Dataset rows
^^^^
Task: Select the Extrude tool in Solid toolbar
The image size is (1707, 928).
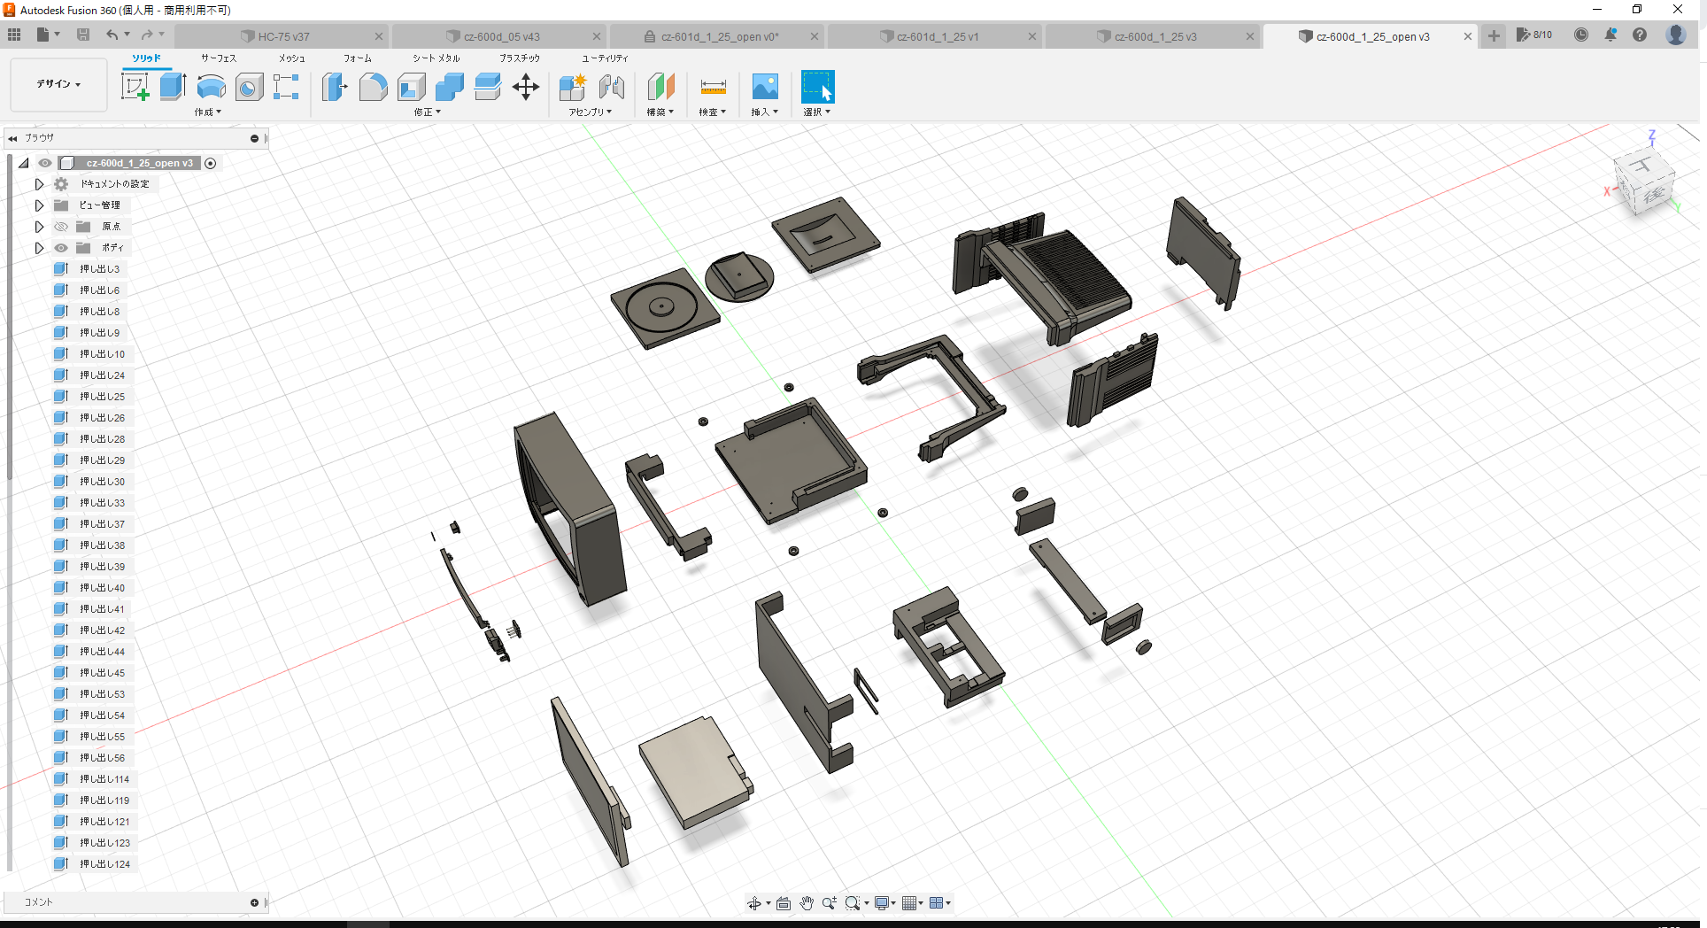Action: coord(171,87)
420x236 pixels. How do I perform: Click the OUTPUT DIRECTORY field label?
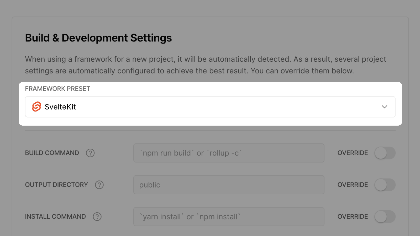point(57,185)
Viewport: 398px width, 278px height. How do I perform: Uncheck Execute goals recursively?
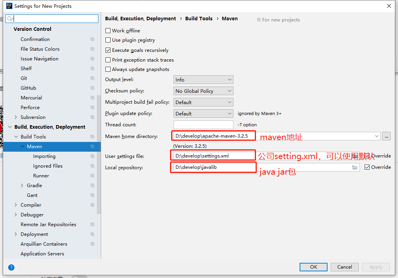[x=108, y=50]
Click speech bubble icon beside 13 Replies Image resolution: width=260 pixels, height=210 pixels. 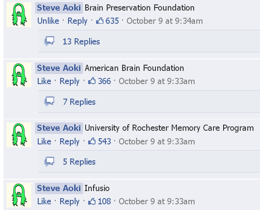50,41
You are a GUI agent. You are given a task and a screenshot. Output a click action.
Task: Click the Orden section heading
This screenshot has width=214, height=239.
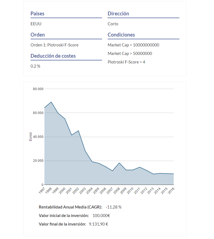click(38, 35)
^^^^
WHAT IS NEEDED
Can you edit the rows above from the line containing "420x236 pixels. How" down to the line containing "[x=108, y=50]", replacing "Uncheck" with "Deselect" and keeping everything else unchanged? Leave the pictures out of your answer.

RESULT OF THIS EXERCISE
420x236 pixels. How do I perform: Click the OUTPUT DIRECTORY field label?
point(57,185)
Viewport: 398px width, 278px height. How do I perform: Deselect Execute goals recursively?
[x=108, y=50]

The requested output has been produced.